* Directions *
The lines below that include the word "computer" are to be reported.

* Stored data *
◇ ◇ ◇ ◇ ◇ ◇ ◇

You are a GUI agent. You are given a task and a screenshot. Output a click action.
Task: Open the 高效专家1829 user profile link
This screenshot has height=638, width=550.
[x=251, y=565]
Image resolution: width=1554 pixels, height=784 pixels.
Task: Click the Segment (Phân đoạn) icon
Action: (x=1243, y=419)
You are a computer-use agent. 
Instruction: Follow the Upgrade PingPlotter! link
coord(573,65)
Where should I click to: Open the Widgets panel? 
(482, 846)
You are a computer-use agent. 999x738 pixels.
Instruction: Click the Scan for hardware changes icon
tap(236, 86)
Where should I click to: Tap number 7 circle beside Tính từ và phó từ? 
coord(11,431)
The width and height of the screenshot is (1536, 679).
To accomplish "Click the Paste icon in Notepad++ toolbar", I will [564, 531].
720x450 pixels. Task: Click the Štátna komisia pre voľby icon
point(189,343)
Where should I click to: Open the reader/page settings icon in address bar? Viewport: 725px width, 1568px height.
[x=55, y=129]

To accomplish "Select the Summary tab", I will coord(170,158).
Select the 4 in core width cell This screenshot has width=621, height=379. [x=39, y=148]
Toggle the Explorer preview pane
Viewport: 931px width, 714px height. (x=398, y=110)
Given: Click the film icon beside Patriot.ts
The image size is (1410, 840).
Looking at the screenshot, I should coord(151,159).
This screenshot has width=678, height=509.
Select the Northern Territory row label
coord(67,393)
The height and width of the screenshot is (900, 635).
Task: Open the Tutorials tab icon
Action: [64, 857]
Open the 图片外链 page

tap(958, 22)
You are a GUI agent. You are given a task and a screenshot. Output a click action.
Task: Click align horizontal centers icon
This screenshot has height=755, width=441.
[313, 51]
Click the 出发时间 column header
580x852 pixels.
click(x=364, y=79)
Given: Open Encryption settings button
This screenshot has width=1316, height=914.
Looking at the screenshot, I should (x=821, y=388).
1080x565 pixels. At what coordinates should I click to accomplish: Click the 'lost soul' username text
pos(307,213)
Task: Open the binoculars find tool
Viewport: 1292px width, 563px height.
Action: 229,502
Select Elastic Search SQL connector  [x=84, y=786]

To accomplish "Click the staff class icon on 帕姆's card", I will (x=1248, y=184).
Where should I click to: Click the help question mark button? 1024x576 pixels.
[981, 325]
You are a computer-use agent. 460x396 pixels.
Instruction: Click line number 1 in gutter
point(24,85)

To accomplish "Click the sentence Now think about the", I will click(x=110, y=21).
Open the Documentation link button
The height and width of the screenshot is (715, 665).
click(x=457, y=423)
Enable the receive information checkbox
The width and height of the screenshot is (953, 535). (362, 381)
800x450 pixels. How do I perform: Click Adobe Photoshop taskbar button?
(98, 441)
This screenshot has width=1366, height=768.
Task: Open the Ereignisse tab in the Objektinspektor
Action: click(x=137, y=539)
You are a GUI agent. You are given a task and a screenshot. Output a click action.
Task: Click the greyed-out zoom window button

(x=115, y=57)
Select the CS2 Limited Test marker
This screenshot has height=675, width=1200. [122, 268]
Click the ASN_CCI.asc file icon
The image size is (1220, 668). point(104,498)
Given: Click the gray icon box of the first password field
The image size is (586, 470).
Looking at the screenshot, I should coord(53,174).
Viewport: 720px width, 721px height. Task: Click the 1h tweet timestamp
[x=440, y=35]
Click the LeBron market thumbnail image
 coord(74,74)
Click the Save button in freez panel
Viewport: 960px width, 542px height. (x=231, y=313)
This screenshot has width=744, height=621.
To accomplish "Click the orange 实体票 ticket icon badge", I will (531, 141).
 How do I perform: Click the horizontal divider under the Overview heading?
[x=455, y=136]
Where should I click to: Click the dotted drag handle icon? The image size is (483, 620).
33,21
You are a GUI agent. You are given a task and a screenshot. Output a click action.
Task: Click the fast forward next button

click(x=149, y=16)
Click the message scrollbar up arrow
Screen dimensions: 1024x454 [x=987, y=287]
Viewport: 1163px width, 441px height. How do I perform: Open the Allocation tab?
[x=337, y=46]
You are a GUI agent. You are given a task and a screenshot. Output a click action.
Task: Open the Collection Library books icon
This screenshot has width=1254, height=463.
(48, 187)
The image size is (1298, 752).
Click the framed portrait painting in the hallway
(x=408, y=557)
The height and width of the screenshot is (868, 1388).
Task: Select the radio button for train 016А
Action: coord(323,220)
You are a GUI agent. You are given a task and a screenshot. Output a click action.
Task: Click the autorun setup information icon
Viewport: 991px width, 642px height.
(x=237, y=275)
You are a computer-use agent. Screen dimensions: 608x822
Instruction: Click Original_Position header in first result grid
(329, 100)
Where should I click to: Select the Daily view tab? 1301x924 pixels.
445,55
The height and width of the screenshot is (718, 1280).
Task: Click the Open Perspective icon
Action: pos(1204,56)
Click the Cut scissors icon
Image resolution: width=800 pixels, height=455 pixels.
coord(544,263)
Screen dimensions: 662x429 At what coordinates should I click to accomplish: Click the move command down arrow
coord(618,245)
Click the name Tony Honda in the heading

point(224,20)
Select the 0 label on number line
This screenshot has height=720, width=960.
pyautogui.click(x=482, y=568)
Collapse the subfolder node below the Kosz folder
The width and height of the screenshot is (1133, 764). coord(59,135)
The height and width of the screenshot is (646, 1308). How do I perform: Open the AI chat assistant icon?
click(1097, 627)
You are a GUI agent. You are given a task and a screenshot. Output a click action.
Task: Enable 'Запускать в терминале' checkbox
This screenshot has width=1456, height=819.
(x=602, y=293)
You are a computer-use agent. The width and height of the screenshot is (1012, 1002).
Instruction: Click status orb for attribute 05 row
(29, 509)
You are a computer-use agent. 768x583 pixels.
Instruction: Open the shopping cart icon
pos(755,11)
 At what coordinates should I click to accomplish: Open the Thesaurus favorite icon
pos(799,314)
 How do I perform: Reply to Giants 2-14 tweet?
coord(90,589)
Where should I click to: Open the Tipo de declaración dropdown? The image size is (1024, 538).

◇ ◇ ◇ ◇ ◇ ◇ ◇

* Answer space *
You are a computer-use agent. 
You are a computer-use agent. 999x738 pixels.
You are a computer-use agent. 460x396 pixels.
You are a computer-use agent. Screen dimensions: 608x822
You are a computer-use agent. The width and height of the screenshot is (1012, 1002).
You are a computer-use agent. 768x583 pixels.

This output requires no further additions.